"Der Wendepunkt" ist aufgrund seiner Fülle an Einblicke und Informationen über das Deutschland, und später fast über die gesamte westliche Welt, von 1906 bis 1945 unentbehrlich für jeden Leser. Es fängt schon überaus interessant an, mit einem Diskurs über die Kindheit der Mann-Brüder Heinrich und Thomas, geht dann weiter über die Anfangsphase der Beziehung zwischen Thomas und Katia Mann und endet dann mit der Geburt von Klaus. Nun beginnt eine farbenprächtige Geschichte, beginnend mit der Kindheit im Hause Mann, der Mutter die die Geschicke im Hause leitet, der Vater der sich eher aus allem raushält und arbeitet, sich nur zwischendurch mal einschaltet. Die Jugend in der schon klar wird, das Klaus Mann der Kunst verfallen ist, er ist nicht so wie Mitschüler und Nachbarskinder. Sehr interessant auch die Beschreibungen der Personen die im Hause Mann ein- und ausgingen wie Gerhart Hauptmann und Stefan Zweig um nur zwei zu nennen. Die ersten Reisen ins Ausland, alles ganz genau beschrieben, man kann es fast schmecken, fühlen, riechen, die ersten Veröffentlichungen, am besten unter anderem Namen, um nicht im Schatten des Vaters zu stehen. Dann irgendwann das Exil.

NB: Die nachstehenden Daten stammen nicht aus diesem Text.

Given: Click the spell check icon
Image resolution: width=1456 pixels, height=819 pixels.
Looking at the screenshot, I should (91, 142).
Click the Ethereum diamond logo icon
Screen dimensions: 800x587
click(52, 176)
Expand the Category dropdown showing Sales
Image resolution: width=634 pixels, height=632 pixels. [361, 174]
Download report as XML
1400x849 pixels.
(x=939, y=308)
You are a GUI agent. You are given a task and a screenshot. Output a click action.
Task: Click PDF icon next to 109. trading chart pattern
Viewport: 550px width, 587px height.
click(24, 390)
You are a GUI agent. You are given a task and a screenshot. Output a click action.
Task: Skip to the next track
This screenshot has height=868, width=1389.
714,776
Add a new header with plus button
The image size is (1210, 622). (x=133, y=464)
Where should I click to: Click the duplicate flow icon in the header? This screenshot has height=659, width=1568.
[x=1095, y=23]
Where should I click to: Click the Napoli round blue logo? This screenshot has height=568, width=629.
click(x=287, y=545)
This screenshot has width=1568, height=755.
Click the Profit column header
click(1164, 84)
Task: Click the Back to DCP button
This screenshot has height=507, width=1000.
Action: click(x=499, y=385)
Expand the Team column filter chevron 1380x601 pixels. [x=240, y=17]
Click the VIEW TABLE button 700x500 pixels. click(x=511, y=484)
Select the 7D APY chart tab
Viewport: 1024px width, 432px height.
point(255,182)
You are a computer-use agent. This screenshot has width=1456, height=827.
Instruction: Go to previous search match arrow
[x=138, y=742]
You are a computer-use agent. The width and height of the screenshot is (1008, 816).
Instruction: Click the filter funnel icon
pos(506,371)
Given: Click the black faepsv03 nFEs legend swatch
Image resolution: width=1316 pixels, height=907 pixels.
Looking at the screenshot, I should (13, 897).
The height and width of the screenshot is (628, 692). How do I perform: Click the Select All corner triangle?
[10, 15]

Vielleicht der interessanteste Teil dieser Autobiographie, denn Klaus Mann beschreibt derart lebendig das Leben der Exilanten, der Künstler und Intellektuellen aus aller Welt, das man meint dabeigewesen zu sein. Überaus aufschlussreich seine kleinen Anekdoten zu Sinclair Lewis, Upton Sinclair, Andre Gide, Carson McCullers, Thomas Wolfe, Emil Jannings, Greta Garbo, Richard Strauss u.v.a. Diese Liste ist so lang, dass man meinen könnte Klaus Mann kannte sie alle! Zu Beginn der 30er Jahre startet dann leider die grosse Suizid-Welle in den Intellektuellen Kreisen und somit auch in dem Freundeskreis Klaus Manns, was diesen natürlich stark berührt und auch bei ihm erwachen Zweifel über sein Fortleben. Deutlich erkennbar ist auch die Hinwendung zur Politik. Anfangs ist er noch der unbeschwerte junge Mann der Spass am Leben hat (kann er auch haben, macht er sich ja keine Gedanken wo das Geld herkommt für die vielen Reisen), doch irgendwann gibt es kaum noch einen Brief, einen Tagebucheintrag (die beiden letzten Kapitel bestehen nur aus solchen) in dem er nicht über politische Themen schreibt.
Dies ist ein Buch von und über jemanden der als Kind den Ersten Weltkrieg mitgemacht hat (in einer fast naiven Kindlichkeit geschrieben, als wäre er tatsächlich erst acht als er es schrieb. Grossartig!), der das große Chaos der 20er Jahre erlebt hat und teilweise recht bissig-ironisch beschreibt, der früh aus Deutschland geflüchtet ist, der immer gegen den Faschismus gekämpft hat, zuerst ausschließlich in schriftlicher Form durch Herausgabe einer Zeitschrift, später dann als Soldat der US-Army, der als Deutscher geboren zu einem Weltbürger mit amerikanischer Staatsangehörigkeit werden wollte (er schrieb in seinen letzten Jahren nur noch auf englisch) und jemand der leider für sich keine Perspektive mehr gesehen hat und dann freiwillig aus dem Leben schied.
Ein Buch, das in keinem Bücherregal fehlen darf, weil es soviel hergibt, in einer Sprache mit der wohl die meisten Geschichtsbücher nicht mithalten können, denke ich.